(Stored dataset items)
####

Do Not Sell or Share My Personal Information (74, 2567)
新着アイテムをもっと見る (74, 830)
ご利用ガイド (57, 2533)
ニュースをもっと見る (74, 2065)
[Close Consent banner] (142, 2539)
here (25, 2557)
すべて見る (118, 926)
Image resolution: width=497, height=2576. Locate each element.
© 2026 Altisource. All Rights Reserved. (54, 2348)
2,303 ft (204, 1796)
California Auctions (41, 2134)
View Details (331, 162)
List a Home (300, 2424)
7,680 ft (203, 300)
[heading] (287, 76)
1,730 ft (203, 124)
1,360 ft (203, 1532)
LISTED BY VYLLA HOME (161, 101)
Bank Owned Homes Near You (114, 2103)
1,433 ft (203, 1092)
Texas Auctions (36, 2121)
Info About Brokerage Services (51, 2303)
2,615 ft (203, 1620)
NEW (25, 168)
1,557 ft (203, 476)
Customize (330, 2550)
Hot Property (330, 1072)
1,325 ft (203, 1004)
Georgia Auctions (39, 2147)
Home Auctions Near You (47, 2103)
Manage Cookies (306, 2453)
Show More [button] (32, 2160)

####

**Task goal:**
A complete, exact copy of the records is what is needed.

**Solution for this task:**
Do Not Sell or Share My Personal Information (74, 2567)
新着アイテムをもっと見る (74, 830)
ご利用ガイド (57, 2533)
ニュースをもっと見る (74, 2065)
[Close Consent banner] (142, 2539)
here (25, 2557)
すべて見る (118, 926)
Image resolution: width=497, height=2576. Locate each element.
© 2026 Altisource. All Rights Reserved. (54, 2348)
2,303 ft (204, 1796)
California Auctions (41, 2134)
View Details (331, 162)
List a Home (300, 2424)
7,680 ft (203, 300)
[heading] (287, 76)
1,730 ft (203, 124)
1,360 ft (203, 1532)
LISTED BY VYLLA HOME (161, 101)
Bank Owned Homes Near You (114, 2103)
1,433 ft (203, 1092)
Texas Auctions (36, 2121)
Info About Brokerage Services (51, 2303)
2,615 ft (203, 1620)
NEW (25, 168)
1,557 ft (203, 476)
Customize (330, 2550)
Hot Property (330, 1072)
1,325 ft (203, 1004)
Georgia Auctions (39, 2147)
Home Auctions Near You (47, 2103)
Manage Cookies (306, 2453)
Show More [button] (32, 2160)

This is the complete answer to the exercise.